** Begin DATA FOR THIS TASK **

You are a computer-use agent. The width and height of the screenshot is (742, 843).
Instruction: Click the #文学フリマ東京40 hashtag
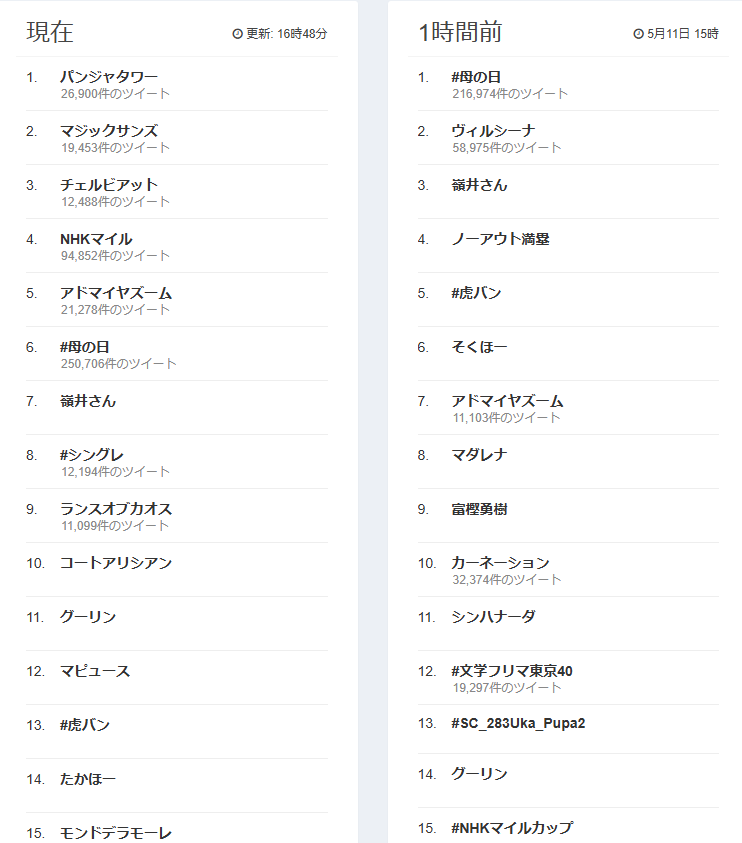512,671
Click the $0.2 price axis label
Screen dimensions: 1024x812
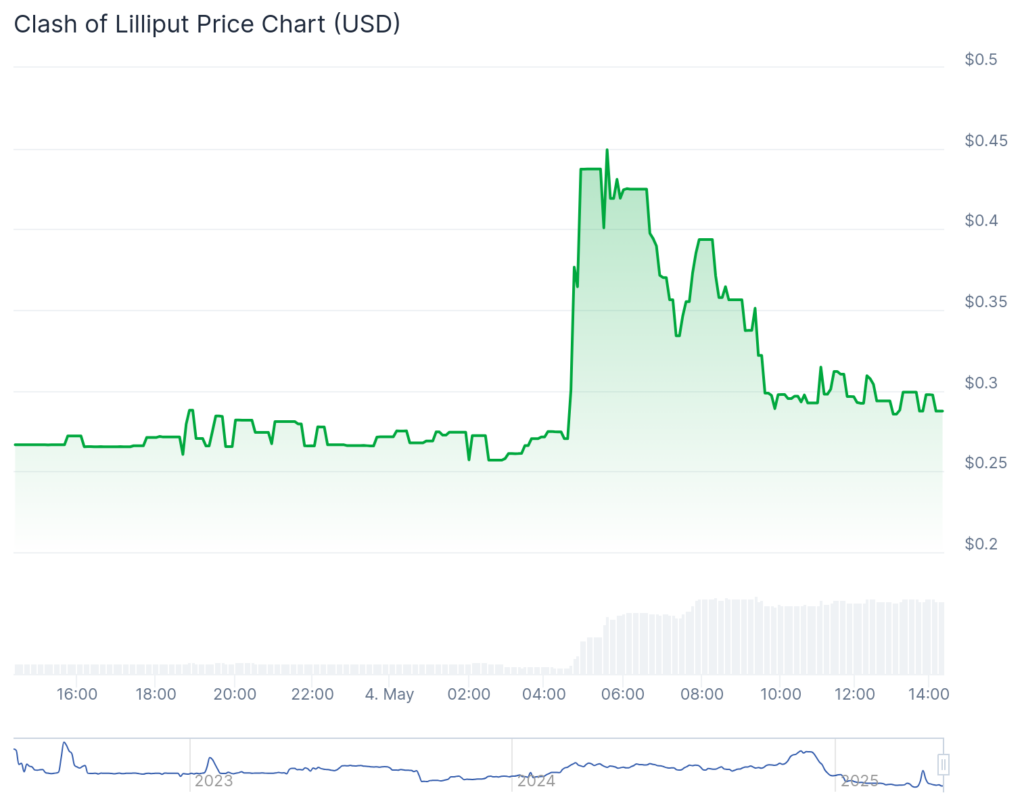click(980, 545)
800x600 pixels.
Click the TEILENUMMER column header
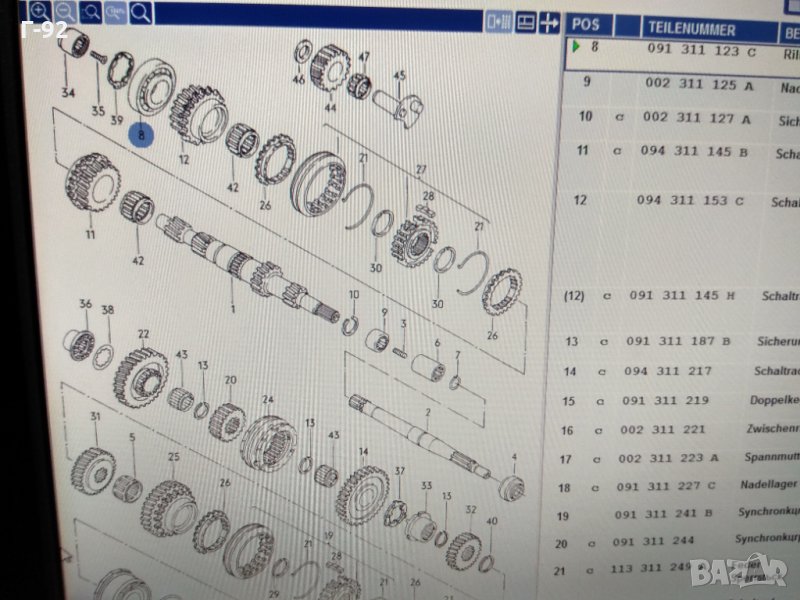(691, 29)
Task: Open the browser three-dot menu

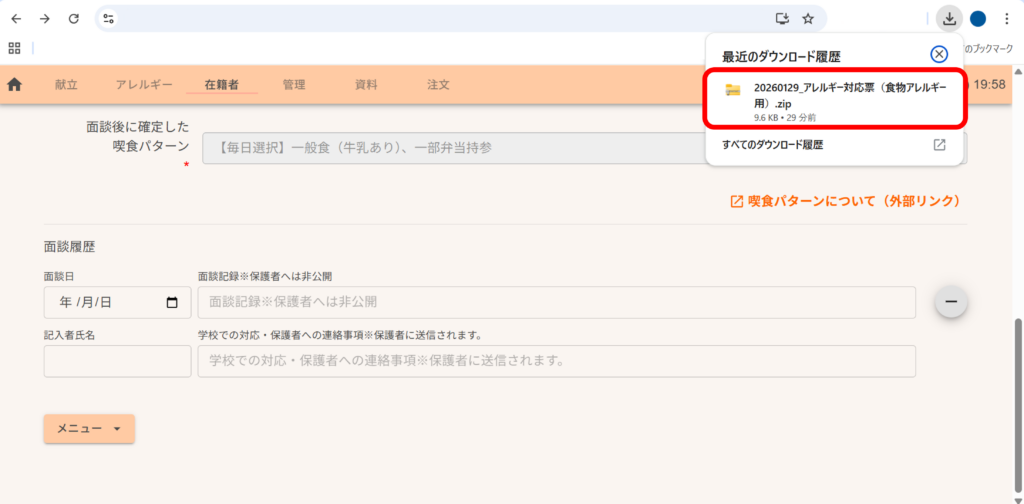Action: pyautogui.click(x=1006, y=19)
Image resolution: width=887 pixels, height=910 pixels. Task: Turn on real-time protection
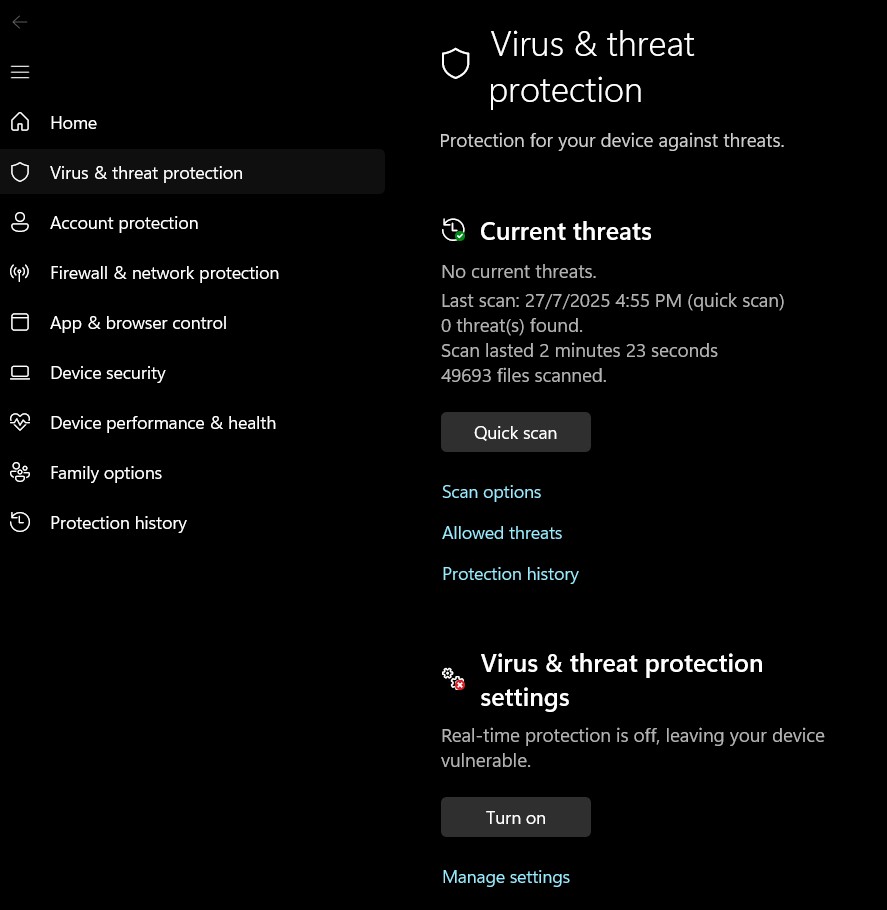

** End DATA FOR THIS TASK **

Write out the lines above, from the line with "Click the $0.2 price axis label" through the last line, copying each one character for character and leaving out the pictures.

TASK RESULT:
Click the $0.2 price axis label
Screen dimensions: 1024x812
click(980, 545)
800x600 pixels.
Click the TEILENUMMER column header
(691, 29)
Task: Open the browser three-dot menu

Action: pyautogui.click(x=1006, y=19)
Image resolution: width=887 pixels, height=910 pixels. Task: Turn on real-time protection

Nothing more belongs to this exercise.